→ **Passage**

# What do you want to know about Chef Knives?



## Aaron Watts (Jul 12, 2017)

Hi all, 

I've got the opportunity to ask some of the UK's top Chef's about knives as part of a feature I'm putting together. I've got some ideas about what I'm going to ask them but it would be great to get some insight into what you guys want to know.

If you had the chance to speak to a top chef about kitchen equipment, specifically knives, then what would you ask them? I'll use some of the best questions and then post a link to the final feature piece in this thread so you can see if your question was answered.

Comment any questions below.

Can't wait to hear from you.

Aaron


----------



## foody518 (Aug 6, 2015)

Who is the intended target audience of this feature?


----------



## Aaron Watts (Jul 12, 2017)

Home cooks, professional chefs and aspiring chefs.


----------



## brianshaw (Dec 18, 2010)

I would ask, "How many of you use Western style chef knives versus Japanese knives, and what is your preferred length? There is a lot of differing experience about this on the internet so some real data would be useful.


----------



## Aaron Watts (Jul 12, 2017)

Thanks a lot brianshaw. I'll be sure to get some answers on this topic.


----------



## foody518 (Aug 6, 2015)

How do you sharpen/how do you recommend others sharpen?


----------



## rick alan (Nov 15, 2012)

Actually most chefs it seems know very little about knives themselves or knife sharpening and in that respect are just about as needy as the average home cook. I'd say most even had very rudimentary knife skills. Those chefs who are knife savy though are a wealth of information, with understanding of the most esoteric things you would never even think of. But it's lateand I'll leave it here for tonight.


----------



## chrislehrer (Oct 9, 2008)

rick alan said:


> Actually most chefs it seems know very little about knives themselves or knife sharpening and in that respect are just about as needy as the average home cook. I'd say most even had very rudimentary knife skills. Those chefs who are knife savy though are a wealth of information, with understanding of the most esoteric things you would never even think of. But it's lateand I'll leave it here for tonight.


I agree with Rick. The only high-end professional chefs I've ever met who know a great deal about knives use Japanese knives, and most of them are Japanese and trained in Japan. Gordon Ramsay is a good example here: nobody can seriously claim that a 3-star chef is a mediocrity, but nothing I've ever seen of his activity in a kitchen suggests that knives are a big deal for him.

→ **Goals**
1 > From the chef knives thread, write out everything from "If you had the" down to "any questions below.".
2 > Answer these questions from the chef knives thread:
(a) According to Aaron Watts, who is the feature meant for?
(b) Besides Western versus Japanese knives, what else did brianshaw want chefs to say?
(c) Which chef does chrislehrer name as an example?

→ **Information shown**
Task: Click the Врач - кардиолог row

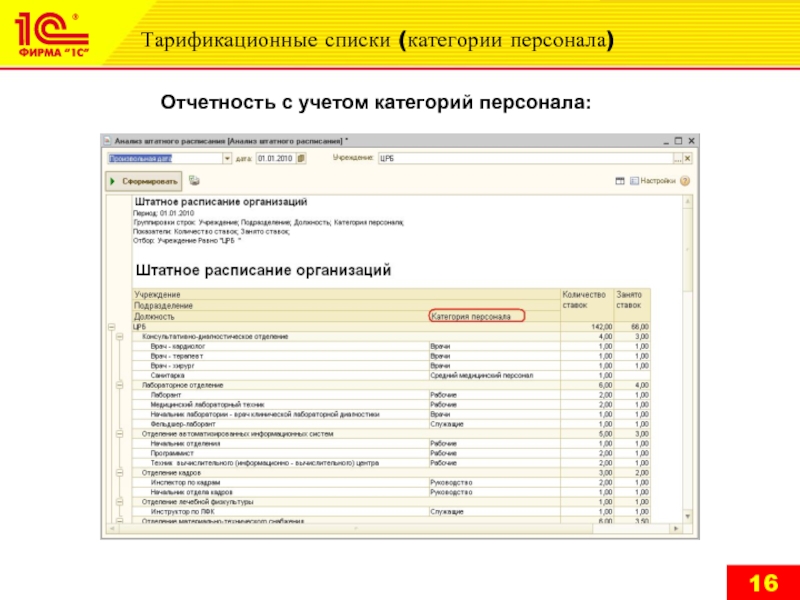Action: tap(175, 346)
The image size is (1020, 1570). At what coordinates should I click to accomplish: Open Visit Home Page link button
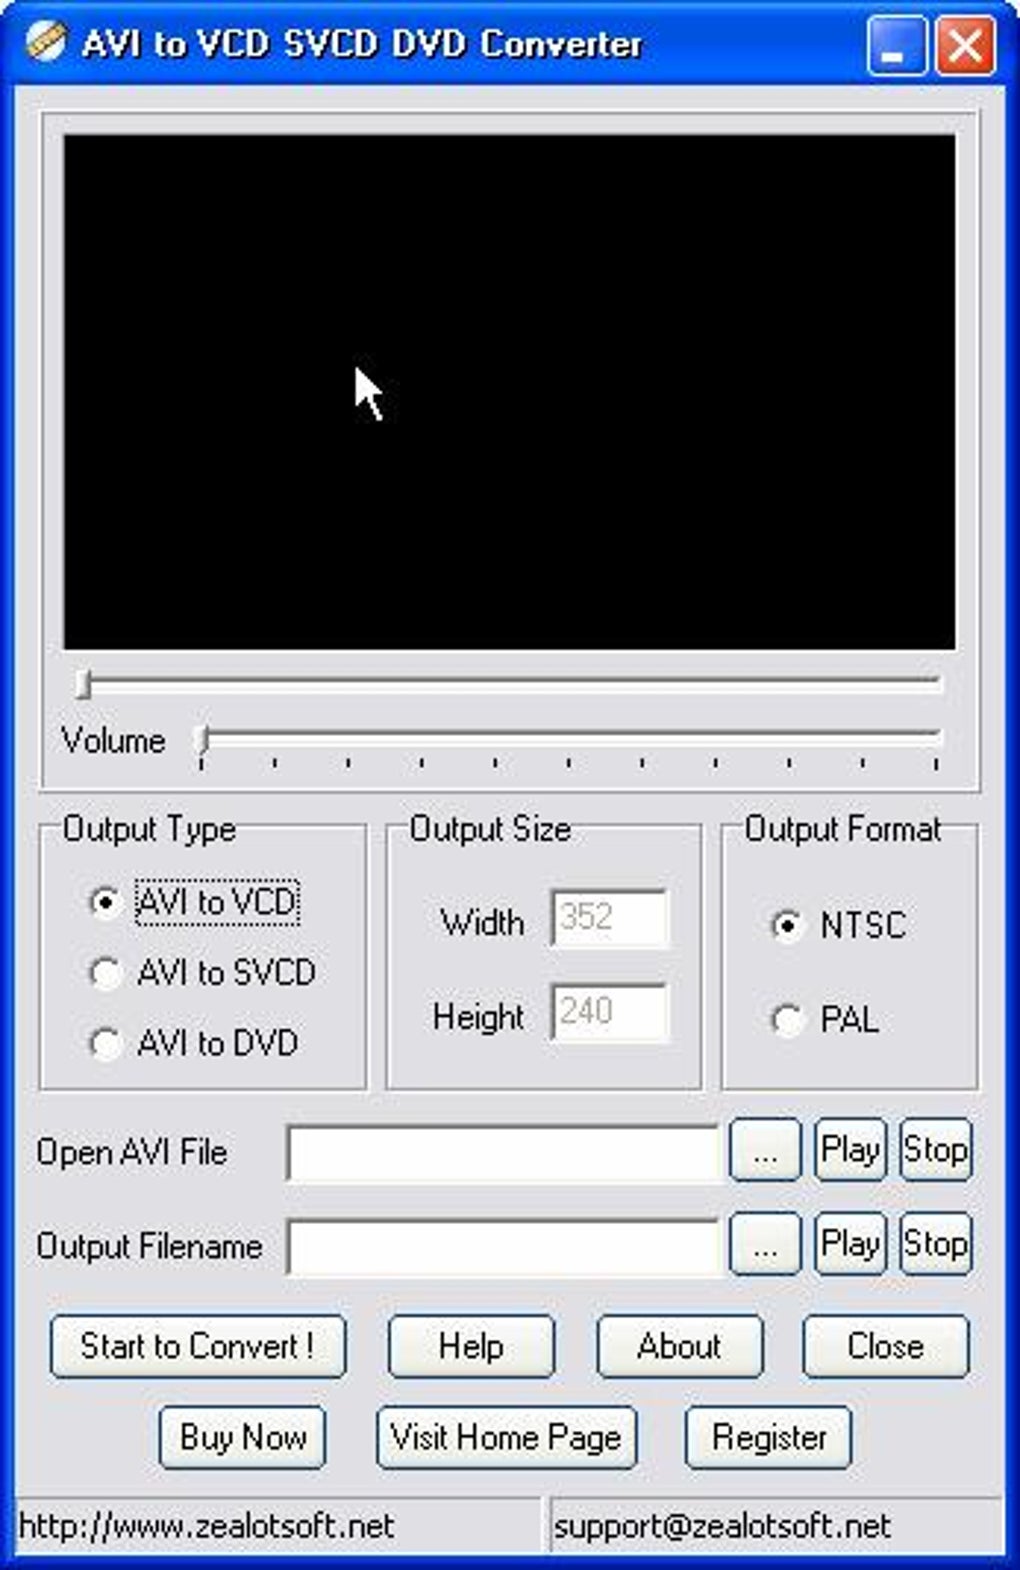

→ **Expected outputs**
1 >
If you had the chance to speak to a top chef about kitchen equipment, specifically knives, then what would you ask them? I'll use some of the best questions and then post a link to the final feature piece in this thread so you can see if your question was answered.

Comment any questions below.

2 >
(a) Home cooks, professional chefs and aspiring chefs.
(b) Their preferred knife length.
(c) Gordon Ramsay.